- **Problem requirements**
Your answer consists of the lines in the data that contain "heading". Copy each of them.

- **Data extracts**
§
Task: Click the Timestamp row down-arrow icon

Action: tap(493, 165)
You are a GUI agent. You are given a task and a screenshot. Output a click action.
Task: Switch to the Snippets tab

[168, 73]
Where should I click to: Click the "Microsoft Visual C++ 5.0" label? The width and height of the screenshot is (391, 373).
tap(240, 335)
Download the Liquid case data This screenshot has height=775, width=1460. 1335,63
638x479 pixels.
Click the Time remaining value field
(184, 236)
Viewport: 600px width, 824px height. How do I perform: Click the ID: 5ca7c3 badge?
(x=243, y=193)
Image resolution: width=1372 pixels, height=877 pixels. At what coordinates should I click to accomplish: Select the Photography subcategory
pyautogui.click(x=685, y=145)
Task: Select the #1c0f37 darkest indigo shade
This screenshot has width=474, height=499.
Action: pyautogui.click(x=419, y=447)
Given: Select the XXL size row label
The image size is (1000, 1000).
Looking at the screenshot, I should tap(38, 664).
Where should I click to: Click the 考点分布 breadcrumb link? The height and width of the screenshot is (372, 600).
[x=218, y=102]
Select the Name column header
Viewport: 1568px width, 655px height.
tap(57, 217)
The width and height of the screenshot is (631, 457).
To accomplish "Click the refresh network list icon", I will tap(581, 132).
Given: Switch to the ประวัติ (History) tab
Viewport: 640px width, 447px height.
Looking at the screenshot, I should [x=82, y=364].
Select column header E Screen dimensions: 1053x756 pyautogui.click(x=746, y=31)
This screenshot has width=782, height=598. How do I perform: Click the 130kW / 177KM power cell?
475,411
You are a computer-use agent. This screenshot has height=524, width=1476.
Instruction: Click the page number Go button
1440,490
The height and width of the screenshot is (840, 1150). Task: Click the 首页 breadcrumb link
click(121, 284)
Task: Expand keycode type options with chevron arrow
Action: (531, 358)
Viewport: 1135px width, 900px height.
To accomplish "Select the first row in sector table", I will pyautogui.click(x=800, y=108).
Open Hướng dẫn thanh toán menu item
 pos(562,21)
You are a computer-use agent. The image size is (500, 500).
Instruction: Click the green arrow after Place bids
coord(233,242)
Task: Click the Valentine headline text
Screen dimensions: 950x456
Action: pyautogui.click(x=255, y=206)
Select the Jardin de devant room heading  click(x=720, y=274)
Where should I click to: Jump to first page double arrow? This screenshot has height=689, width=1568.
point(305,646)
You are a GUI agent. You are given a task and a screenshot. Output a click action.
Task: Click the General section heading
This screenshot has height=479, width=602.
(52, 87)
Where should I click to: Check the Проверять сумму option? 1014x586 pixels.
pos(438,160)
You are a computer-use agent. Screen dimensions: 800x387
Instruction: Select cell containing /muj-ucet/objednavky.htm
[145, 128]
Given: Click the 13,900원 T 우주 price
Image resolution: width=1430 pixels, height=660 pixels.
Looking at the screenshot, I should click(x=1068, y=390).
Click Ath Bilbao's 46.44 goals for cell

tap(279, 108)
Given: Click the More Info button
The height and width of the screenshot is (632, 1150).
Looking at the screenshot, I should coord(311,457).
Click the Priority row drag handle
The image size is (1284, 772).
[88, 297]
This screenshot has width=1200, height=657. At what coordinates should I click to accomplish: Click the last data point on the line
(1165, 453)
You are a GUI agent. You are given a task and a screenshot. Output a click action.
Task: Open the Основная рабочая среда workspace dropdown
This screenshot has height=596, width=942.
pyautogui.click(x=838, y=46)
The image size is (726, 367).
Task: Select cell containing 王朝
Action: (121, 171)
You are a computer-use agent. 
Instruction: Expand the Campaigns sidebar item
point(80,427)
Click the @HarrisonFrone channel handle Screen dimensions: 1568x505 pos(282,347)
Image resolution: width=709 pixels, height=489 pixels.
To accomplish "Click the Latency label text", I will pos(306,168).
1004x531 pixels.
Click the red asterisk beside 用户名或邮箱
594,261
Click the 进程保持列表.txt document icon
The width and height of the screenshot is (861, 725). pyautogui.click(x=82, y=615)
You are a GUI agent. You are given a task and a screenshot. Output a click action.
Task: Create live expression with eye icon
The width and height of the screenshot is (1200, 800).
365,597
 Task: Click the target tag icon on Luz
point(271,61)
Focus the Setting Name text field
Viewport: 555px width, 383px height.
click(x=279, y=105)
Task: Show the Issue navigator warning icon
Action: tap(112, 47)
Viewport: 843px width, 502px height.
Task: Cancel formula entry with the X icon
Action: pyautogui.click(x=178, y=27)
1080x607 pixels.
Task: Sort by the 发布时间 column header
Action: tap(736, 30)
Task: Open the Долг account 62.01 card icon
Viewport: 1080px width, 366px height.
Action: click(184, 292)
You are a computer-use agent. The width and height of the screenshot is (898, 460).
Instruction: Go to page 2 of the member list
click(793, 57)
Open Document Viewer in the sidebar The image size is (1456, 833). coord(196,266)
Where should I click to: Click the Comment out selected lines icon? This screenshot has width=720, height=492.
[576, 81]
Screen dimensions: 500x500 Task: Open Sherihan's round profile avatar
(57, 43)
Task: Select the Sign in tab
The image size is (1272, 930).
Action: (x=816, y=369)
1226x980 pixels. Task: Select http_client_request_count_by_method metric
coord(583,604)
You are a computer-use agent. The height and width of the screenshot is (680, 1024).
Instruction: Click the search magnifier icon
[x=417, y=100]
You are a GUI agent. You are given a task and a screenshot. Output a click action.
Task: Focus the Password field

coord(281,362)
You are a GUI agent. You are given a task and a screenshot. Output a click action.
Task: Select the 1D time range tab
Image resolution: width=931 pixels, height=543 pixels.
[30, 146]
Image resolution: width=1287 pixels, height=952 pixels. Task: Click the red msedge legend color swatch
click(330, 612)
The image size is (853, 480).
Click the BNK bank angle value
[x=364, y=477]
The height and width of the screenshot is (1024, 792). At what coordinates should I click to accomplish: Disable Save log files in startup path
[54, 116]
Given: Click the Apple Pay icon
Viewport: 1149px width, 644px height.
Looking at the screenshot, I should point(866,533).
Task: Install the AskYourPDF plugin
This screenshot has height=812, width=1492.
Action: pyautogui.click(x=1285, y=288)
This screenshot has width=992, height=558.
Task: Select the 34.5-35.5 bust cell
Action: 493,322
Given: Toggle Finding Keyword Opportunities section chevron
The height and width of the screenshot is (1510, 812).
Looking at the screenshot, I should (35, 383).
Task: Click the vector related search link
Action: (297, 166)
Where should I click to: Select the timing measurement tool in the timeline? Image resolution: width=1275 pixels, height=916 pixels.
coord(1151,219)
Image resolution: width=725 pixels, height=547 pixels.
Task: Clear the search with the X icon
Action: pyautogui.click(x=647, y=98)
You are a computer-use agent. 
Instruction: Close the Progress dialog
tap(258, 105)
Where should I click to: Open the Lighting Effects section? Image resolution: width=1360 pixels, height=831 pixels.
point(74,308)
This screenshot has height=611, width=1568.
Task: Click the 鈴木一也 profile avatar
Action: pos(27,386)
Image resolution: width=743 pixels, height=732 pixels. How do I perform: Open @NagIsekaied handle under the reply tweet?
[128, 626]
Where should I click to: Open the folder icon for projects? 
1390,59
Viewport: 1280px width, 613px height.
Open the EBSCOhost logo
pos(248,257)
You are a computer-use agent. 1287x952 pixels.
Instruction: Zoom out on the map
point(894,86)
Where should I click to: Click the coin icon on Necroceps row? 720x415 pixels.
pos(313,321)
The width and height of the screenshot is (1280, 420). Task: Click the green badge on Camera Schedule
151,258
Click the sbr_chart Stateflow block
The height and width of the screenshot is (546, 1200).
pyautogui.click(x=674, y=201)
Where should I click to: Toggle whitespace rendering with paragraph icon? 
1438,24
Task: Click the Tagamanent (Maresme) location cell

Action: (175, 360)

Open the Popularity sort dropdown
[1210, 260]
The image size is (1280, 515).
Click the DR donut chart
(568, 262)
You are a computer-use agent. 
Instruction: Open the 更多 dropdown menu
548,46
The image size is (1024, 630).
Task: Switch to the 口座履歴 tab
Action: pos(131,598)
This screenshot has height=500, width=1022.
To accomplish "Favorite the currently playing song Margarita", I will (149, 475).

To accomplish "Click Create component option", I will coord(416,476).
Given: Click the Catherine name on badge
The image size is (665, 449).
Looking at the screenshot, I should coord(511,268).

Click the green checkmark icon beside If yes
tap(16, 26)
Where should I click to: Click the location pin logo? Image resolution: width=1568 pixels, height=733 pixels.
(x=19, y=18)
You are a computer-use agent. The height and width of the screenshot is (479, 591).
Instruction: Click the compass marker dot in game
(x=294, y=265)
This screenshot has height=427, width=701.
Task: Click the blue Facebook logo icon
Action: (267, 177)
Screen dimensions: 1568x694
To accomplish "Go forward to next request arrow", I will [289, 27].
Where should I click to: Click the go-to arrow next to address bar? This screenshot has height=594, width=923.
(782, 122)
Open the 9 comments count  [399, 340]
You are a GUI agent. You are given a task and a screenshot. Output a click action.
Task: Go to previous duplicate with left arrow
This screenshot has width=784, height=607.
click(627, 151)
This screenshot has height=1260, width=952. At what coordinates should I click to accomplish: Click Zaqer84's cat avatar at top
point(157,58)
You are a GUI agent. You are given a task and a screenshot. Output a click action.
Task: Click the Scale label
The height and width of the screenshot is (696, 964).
§
- **Task output**
Select the Jardin de devant room heading  click(x=720, y=274)
Task: Click the General section heading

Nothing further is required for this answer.